Work instructions
Set down every entry again exactly as it stands below.

Items listed in a dataset
━━━━━━━━
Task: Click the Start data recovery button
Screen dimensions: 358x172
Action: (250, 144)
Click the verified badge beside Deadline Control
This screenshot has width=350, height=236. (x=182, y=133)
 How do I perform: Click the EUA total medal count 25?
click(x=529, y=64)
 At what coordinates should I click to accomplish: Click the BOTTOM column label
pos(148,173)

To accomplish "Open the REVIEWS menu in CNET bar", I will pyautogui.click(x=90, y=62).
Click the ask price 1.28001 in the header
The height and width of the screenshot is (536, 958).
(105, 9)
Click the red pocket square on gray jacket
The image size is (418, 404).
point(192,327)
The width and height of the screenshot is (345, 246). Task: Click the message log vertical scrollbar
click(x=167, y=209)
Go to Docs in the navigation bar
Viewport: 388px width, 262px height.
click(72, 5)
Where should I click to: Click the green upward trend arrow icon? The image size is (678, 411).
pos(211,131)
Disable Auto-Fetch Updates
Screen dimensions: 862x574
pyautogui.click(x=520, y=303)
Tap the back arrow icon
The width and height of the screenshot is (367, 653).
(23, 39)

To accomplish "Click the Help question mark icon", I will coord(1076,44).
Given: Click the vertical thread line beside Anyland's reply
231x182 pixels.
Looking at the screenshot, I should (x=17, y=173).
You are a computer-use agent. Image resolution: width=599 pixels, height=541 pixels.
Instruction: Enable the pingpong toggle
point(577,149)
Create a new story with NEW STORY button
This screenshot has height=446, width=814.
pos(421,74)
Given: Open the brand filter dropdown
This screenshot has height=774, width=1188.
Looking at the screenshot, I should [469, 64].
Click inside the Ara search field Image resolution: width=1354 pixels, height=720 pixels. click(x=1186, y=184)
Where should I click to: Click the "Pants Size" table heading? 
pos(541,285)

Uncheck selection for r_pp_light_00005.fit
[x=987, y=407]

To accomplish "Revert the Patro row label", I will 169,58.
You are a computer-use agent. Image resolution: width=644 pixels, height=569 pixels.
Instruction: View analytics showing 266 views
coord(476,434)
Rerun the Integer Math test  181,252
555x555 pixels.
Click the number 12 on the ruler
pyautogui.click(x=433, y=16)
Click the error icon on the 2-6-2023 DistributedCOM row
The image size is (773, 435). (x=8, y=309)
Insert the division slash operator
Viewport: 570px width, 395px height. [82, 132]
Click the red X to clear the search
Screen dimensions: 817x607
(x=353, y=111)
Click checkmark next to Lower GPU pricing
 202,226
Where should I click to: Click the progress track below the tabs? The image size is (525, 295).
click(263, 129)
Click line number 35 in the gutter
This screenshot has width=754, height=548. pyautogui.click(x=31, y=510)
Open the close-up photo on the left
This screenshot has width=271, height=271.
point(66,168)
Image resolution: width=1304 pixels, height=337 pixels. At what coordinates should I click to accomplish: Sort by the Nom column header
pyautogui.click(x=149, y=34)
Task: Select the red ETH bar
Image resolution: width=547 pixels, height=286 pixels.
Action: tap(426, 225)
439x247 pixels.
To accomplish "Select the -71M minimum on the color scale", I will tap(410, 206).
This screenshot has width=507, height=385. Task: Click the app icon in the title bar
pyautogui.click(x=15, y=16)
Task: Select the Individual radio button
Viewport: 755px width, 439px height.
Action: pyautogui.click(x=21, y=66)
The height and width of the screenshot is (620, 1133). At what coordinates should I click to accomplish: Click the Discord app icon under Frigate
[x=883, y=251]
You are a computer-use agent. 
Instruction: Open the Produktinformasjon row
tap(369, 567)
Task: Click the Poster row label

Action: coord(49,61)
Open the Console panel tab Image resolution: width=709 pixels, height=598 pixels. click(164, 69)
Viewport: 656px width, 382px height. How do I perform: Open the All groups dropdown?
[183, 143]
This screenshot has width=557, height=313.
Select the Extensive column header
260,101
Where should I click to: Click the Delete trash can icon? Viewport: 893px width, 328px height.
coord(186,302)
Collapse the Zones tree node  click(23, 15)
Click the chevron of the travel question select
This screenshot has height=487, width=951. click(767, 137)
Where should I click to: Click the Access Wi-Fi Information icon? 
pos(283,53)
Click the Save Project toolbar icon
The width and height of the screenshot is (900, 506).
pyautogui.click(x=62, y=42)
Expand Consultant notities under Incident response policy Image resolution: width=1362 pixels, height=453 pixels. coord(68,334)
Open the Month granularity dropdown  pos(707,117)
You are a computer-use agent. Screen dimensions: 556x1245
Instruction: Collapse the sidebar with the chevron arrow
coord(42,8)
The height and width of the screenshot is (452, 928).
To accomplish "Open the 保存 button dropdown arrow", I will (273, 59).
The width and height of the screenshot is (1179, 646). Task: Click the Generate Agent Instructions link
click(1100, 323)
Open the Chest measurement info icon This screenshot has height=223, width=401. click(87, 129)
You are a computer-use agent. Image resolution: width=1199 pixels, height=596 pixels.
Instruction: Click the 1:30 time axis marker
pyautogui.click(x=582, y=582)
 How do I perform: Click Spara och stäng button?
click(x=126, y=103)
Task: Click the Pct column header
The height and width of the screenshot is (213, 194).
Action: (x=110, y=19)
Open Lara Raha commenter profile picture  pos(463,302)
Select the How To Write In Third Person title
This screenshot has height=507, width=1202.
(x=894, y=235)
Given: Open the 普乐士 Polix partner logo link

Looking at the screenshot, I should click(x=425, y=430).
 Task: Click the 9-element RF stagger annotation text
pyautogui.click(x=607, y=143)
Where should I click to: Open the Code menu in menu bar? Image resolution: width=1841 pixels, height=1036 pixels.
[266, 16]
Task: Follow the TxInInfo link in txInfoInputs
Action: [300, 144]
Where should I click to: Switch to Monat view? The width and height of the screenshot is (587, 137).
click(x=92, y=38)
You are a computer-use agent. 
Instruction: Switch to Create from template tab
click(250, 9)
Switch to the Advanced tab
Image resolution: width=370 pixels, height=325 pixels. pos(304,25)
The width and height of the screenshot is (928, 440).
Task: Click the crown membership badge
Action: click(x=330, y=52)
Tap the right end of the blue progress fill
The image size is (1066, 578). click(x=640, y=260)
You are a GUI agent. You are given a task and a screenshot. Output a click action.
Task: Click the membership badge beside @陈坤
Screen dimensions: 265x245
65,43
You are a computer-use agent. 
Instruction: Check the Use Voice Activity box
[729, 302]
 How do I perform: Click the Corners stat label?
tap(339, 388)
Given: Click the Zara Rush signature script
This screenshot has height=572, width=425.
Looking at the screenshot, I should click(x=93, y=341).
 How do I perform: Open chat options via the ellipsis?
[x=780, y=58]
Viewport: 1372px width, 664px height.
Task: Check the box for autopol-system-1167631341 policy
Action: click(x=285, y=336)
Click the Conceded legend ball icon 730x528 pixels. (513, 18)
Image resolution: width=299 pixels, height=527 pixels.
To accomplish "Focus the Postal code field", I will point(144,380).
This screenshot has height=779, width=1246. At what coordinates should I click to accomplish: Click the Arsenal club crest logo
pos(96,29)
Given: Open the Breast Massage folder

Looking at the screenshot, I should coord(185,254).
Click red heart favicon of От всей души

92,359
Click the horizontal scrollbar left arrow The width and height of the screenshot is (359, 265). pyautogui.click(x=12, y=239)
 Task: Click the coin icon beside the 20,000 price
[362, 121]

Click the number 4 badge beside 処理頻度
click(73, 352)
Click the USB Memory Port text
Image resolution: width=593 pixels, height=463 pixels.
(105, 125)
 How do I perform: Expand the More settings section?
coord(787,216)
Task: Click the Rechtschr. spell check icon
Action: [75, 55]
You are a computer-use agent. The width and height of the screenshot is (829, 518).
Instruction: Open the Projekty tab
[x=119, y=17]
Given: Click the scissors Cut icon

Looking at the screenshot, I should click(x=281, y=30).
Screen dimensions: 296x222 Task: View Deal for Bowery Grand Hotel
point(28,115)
━━━━━━━━
Response area
Task: Click the Start data recovery button
Screen dimensions: 358x172
Action: (250, 144)
Click the verified badge beside Deadline Control
This screenshot has width=350, height=236. (x=182, y=133)
 How do I perform: Click the EUA total medal count 25?
click(x=529, y=64)
 At what coordinates should I click to accomplish: Click the BOTTOM column label
pos(148,173)

To accomplish "Open the REVIEWS menu in CNET bar", I will pyautogui.click(x=90, y=62).
Click the ask price 1.28001 in the header
The height and width of the screenshot is (536, 958).
(105, 9)
Click the red pocket square on gray jacket
The image size is (418, 404).
point(192,327)
The width and height of the screenshot is (345, 246). Task: Click the message log vertical scrollbar
click(x=167, y=209)
Go to Docs in the navigation bar
Viewport: 388px width, 262px height.
click(72, 5)
Where should I click to: Click the green upward trend arrow icon? The image size is (678, 411).
pos(211,131)
Disable Auto-Fetch Updates
Screen dimensions: 862x574
pyautogui.click(x=520, y=303)
Tap the back arrow icon
The width and height of the screenshot is (367, 653).
(23, 39)

To accomplish "Click the Help question mark icon", I will coord(1076,44).
Given: Click the vertical thread line beside Anyland's reply
231x182 pixels.
Looking at the screenshot, I should (x=17, y=173).
You are a computer-use agent. Image resolution: width=599 pixels, height=541 pixels.
Instruction: Enable the pingpong toggle
point(577,149)
Create a new story with NEW STORY button
This screenshot has height=446, width=814.
pos(421,74)
Given: Open the brand filter dropdown
This screenshot has height=774, width=1188.
Looking at the screenshot, I should [469, 64].
Click inside the Ara search field Image resolution: width=1354 pixels, height=720 pixels. click(x=1186, y=184)
Where should I click to: Click the "Pants Size" table heading? 
pos(541,285)

Uncheck selection for r_pp_light_00005.fit
[x=987, y=407]

To accomplish "Revert the Patro row label", I will 169,58.
You are a computer-use agent. Image resolution: width=644 pixels, height=569 pixels.
Instruction: View analytics showing 266 views
coord(476,434)
Rerun the Integer Math test  181,252
555x555 pixels.
Click the number 12 on the ruler
pyautogui.click(x=433, y=16)
Click the error icon on the 2-6-2023 DistributedCOM row
The image size is (773, 435). (x=8, y=309)
Insert the division slash operator
Viewport: 570px width, 395px height. [82, 132]
Click the red X to clear the search
Screen dimensions: 817x607
(x=353, y=111)
Click checkmark next to Lower GPU pricing
 202,226
Where should I click to: Click the progress track below the tabs? The image size is (525, 295).
click(263, 129)
Click line number 35 in the gutter
This screenshot has width=754, height=548. pyautogui.click(x=31, y=510)
Open the close-up photo on the left
This screenshot has width=271, height=271.
point(66,168)
Image resolution: width=1304 pixels, height=337 pixels. At what coordinates should I click to accomplish: Sort by the Nom column header
pyautogui.click(x=149, y=34)
Task: Select the red ETH bar
Image resolution: width=547 pixels, height=286 pixels.
Action: tap(426, 225)
439x247 pixels.
To accomplish "Select the -71M minimum on the color scale", I will tap(410, 206).
This screenshot has width=507, height=385. Task: Click the app icon in the title bar
pyautogui.click(x=15, y=16)
Task: Select the Individual radio button
Viewport: 755px width, 439px height.
Action: pyautogui.click(x=21, y=66)
The height and width of the screenshot is (620, 1133). At what coordinates should I click to accomplish: Click the Discord app icon under Frigate
[x=883, y=251]
You are a computer-use agent. 
Instruction: Open the Produktinformasjon row
tap(369, 567)
Task: Click the Poster row label

Action: coord(49,61)
Open the Console panel tab Image resolution: width=709 pixels, height=598 pixels. click(164, 69)
Viewport: 656px width, 382px height. How do I perform: Open the All groups dropdown?
[183, 143]
This screenshot has width=557, height=313.
Select the Extensive column header
260,101
Where should I click to: Click the Delete trash can icon? Viewport: 893px width, 328px height.
coord(186,302)
Collapse the Zones tree node  click(23, 15)
Click the chevron of the travel question select
This screenshot has height=487, width=951. click(767, 137)
Where should I click to: Click the Access Wi-Fi Information icon? 
pos(283,53)
Click the Save Project toolbar icon
The width and height of the screenshot is (900, 506).
pyautogui.click(x=62, y=42)
Expand Consultant notities under Incident response policy Image resolution: width=1362 pixels, height=453 pixels. coord(68,334)
Open the Month granularity dropdown  pos(707,117)
You are a computer-use agent. Screen dimensions: 556x1245
Instruction: Collapse the sidebar with the chevron arrow
coord(42,8)
The height and width of the screenshot is (452, 928).
To accomplish "Open the 保存 button dropdown arrow", I will (273, 59).
The width and height of the screenshot is (1179, 646). Task: Click the Generate Agent Instructions link
click(1100, 323)
Open the Chest measurement info icon This screenshot has height=223, width=401. click(87, 129)
You are a computer-use agent. Image resolution: width=1199 pixels, height=596 pixels.
Instruction: Click the 1:30 time axis marker
pyautogui.click(x=582, y=582)
 How do I perform: Click Spara och stäng button?
click(x=126, y=103)
Task: Click the Pct column header
The height and width of the screenshot is (213, 194).
Action: (x=110, y=19)
Open Lara Raha commenter profile picture  pos(463,302)
Select the How To Write In Third Person title
This screenshot has height=507, width=1202.
(x=894, y=235)
Given: Open the 普乐士 Polix partner logo link

Looking at the screenshot, I should click(x=425, y=430).
 Task: Click the 9-element RF stagger annotation text
pyautogui.click(x=607, y=143)
Where should I click to: Open the Code menu in menu bar? Image resolution: width=1841 pixels, height=1036 pixels.
[266, 16]
Task: Follow the TxInInfo link in txInfoInputs
Action: [300, 144]
Where should I click to: Switch to Monat view? The width and height of the screenshot is (587, 137).
click(x=92, y=38)
You are a computer-use agent. 
Instruction: Switch to Create from template tab
click(250, 9)
Switch to the Advanced tab
Image resolution: width=370 pixels, height=325 pixels. pos(304,25)
The width and height of the screenshot is (928, 440).
Task: Click the crown membership badge
Action: click(x=330, y=52)
Tap the right end of the blue progress fill
The image size is (1066, 578). click(x=640, y=260)
You are a GUI agent. You are given a task and a screenshot. Output a click action.
Task: Click the membership badge beside @陈坤
Screen dimensions: 265x245
65,43
You are a computer-use agent. 
Instruction: Check the Use Voice Activity box
[729, 302]
 How do I perform: Click the Corners stat label?
tap(339, 388)
Given: Click the Zara Rush signature script
This screenshot has height=572, width=425.
Looking at the screenshot, I should click(x=93, y=341).
 How do I perform: Open chat options via the ellipsis?
[x=780, y=58]
Viewport: 1372px width, 664px height.
Task: Check the box for autopol-system-1167631341 policy
Action: click(x=285, y=336)
Click the Conceded legend ball icon 730x528 pixels. (513, 18)
Image resolution: width=299 pixels, height=527 pixels.
To accomplish "Focus the Postal code field", I will point(144,380).
This screenshot has height=779, width=1246. At what coordinates should I click to accomplish: Click the Arsenal club crest logo
pos(96,29)
Given: Open the Breast Massage folder

Looking at the screenshot, I should coord(185,254).
Click red heart favicon of От всей души

92,359
Click the horizontal scrollbar left arrow The width and height of the screenshot is (359, 265). pyautogui.click(x=12, y=239)
 Task: Click the coin icon beside the 20,000 price
[362, 121]

Click the number 4 badge beside 処理頻度
click(73, 352)
Click the USB Memory Port text
Image resolution: width=593 pixels, height=463 pixels.
(105, 125)
 How do I perform: Expand the More settings section?
coord(787,216)
Task: Click the Rechtschr. spell check icon
Action: [75, 55]
You are a computer-use agent. The width and height of the screenshot is (829, 518).
Instruction: Open the Projekty tab
[x=119, y=17]
Given: Click the scissors Cut icon

Looking at the screenshot, I should click(x=281, y=30).
Screen dimensions: 296x222 Task: View Deal for Bowery Grand Hotel
point(28,115)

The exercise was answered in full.